### OBJECTIVE
Rewrite the records from the start up to and including the line with "[x=1214, y=464]", replacing "node" with "folder" and leaving everything else unchanged.

### DATA LISTING
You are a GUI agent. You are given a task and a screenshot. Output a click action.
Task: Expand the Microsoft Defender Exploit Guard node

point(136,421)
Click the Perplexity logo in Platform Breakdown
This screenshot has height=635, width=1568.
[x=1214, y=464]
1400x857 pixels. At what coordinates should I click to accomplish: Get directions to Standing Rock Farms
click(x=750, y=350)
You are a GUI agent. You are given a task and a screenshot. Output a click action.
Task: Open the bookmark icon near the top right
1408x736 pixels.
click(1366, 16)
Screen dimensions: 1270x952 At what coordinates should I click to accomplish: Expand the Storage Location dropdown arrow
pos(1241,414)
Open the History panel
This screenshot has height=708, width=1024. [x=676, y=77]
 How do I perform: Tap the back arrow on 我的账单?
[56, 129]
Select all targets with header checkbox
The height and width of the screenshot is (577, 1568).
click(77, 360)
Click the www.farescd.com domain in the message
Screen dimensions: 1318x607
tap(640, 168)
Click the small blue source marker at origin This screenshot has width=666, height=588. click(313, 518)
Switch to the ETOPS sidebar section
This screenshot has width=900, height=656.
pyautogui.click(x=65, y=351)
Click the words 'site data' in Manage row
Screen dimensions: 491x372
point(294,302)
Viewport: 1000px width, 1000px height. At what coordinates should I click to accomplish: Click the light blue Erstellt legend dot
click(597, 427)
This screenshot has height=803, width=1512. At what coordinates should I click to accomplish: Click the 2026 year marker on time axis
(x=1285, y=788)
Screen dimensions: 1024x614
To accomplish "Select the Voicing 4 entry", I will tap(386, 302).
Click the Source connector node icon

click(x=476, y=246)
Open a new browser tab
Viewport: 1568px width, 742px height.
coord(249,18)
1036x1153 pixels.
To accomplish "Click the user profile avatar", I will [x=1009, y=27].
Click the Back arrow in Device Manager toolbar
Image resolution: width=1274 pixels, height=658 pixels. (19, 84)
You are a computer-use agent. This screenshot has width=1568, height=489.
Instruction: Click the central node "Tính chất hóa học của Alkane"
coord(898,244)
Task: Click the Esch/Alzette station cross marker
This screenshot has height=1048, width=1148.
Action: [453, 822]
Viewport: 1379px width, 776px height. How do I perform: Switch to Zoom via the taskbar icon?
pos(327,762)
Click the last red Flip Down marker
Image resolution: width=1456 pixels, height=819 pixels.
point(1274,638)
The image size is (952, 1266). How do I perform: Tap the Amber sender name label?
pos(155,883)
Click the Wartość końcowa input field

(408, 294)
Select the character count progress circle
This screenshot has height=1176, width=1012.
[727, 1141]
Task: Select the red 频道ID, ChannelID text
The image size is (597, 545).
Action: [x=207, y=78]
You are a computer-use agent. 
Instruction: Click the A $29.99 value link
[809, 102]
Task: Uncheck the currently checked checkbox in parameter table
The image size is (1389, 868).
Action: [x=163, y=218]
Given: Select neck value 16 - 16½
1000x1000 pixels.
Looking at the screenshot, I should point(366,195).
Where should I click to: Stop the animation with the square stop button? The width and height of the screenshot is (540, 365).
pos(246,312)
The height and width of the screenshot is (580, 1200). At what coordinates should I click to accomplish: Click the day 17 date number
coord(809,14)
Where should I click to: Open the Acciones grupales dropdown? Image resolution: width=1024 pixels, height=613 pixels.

### SOLUTION
You are a GUI agent. You are given a task and a screenshot. Output a click action.
Task: Expand the Microsoft Defender Exploit Guard folder

point(136,421)
Click the Perplexity logo in Platform Breakdown
This screenshot has height=635, width=1568.
[x=1214, y=464]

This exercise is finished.